Не мѣшаетъ прибавить здѣсь, что крючковатый носъ нѣсколько разъ говорилъ при мнѣ по-нѣмецки, хотя очень неохотно и съ варварскимъ англійскимъ акцентомъ, и я сильно подозрѣваю, что четыре поколѣнія его американскихъ предковъ были не чужды Іордану. Быть можетъ, и на русско-еврейскихъ переселенцевъ онъ изрыгалъ хулы именно потому, что они напоминали ему то, что онъ старался всю жизнь забыть.
— Нѣтъ, я знаю! — сказалъ другой собесѣдникъ, богатый фермеръ изъ Орегона. — У насъ есть другіе русскіе! Смирные… Землю пашутъ и по воскресеньямъ цѣлый день въ церкви сидятъ.
— Менониты! — догадался я.
— Должно быть! — сказалъ фермеръ. — Но они предпочитаютъ, чтобы ихъ называли Russian. Любятъ Россію. Никакъ не могутъ забыть. Говорятъ, хорошо жили тамъ.

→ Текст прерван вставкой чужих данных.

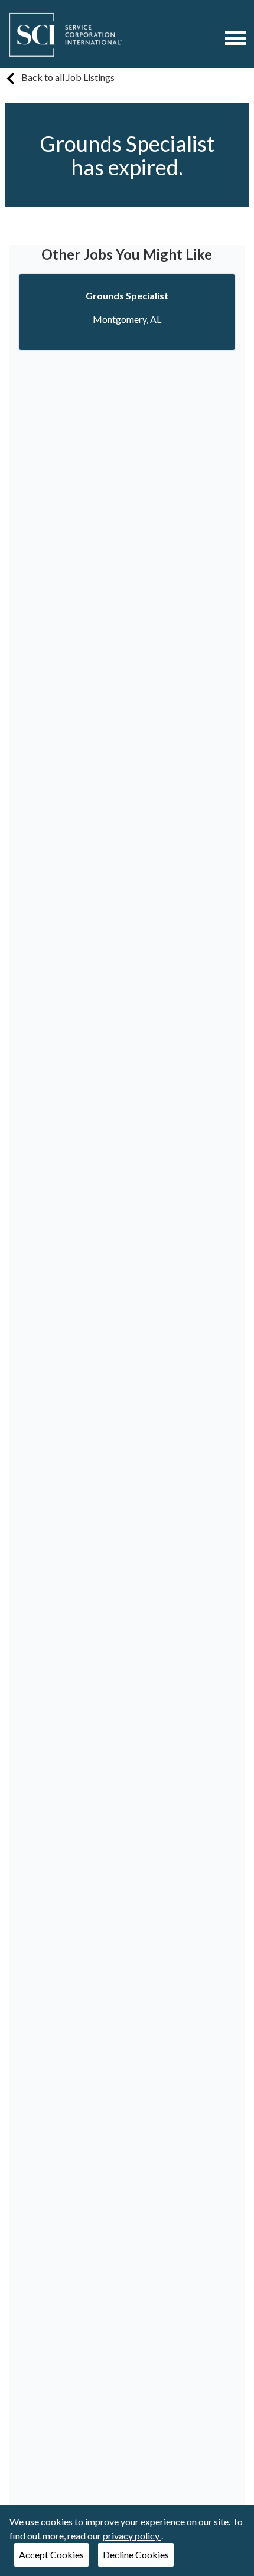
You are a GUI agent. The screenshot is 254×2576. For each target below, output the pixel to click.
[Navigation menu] (235, 38)
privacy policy (132, 2535)
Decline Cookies (136, 2554)
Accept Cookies (51, 2554)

— Скандинавы тоже хорошіе земледѣльцы! — сказалъ первый собесѣдникъ. — И тоже смирные!..
— Намъ такіе нужны! — одобрительно подтвердилъ крючковатый носъ. — Смирные и чтобъ землю пахали… А шататься по улицамъ въ городахъ и безъ нихъ найдется!..
— Я читалъ въ газетахъ, — сказалъ Макъ-Лири, — объ этихъ въ Канадѣ!.. — Какъ они?… — старался онъ припомнить. — Тоже русскіе, съ Кавказа!..
— Черкесы! — прибавилъ онъ съ торжествомъ.
— Черкесы — въ Канадѣ? — переспросилъ я съ удивленіемъ. — О, да, духоборы!..
— Ну да, духоборы! — согласился Макъ-Лири. — Горные жители… Они дрались съ вами за свою свободу, а потомъ султанъ велѣлъ имъ переселиться… На англійскихъ корабляхъ…
Онъ упорно отказывался отличить духоборовъ отъ черкесовъ.
— Они тоже хорошіе земледѣльцы! — прибавилъ онъ полуутвердительно.
— Я говорю, — вмѣшался крючковатый носъ, который никакъ не могъ успокоиться, — есть тутъ русская дѣвушка, Эмма Голдманъ по имени, агитаторша… Говоритъ на перекресткахъ съ бочки!.. Вотъ чертовка!.. Зачѣмъ только пріѣзжаютъ такія?.. Будто бы американскіе капиталисты выжимаютъ рабочихъ, какъ мокрое бѣлье подъ прессомъ…
— О, у васъ было бы, — вы бы сейчасъ ее уняли!.. — прибавилъ онъ съ сознаніемъ превосходства, но не безъ легкой зависти.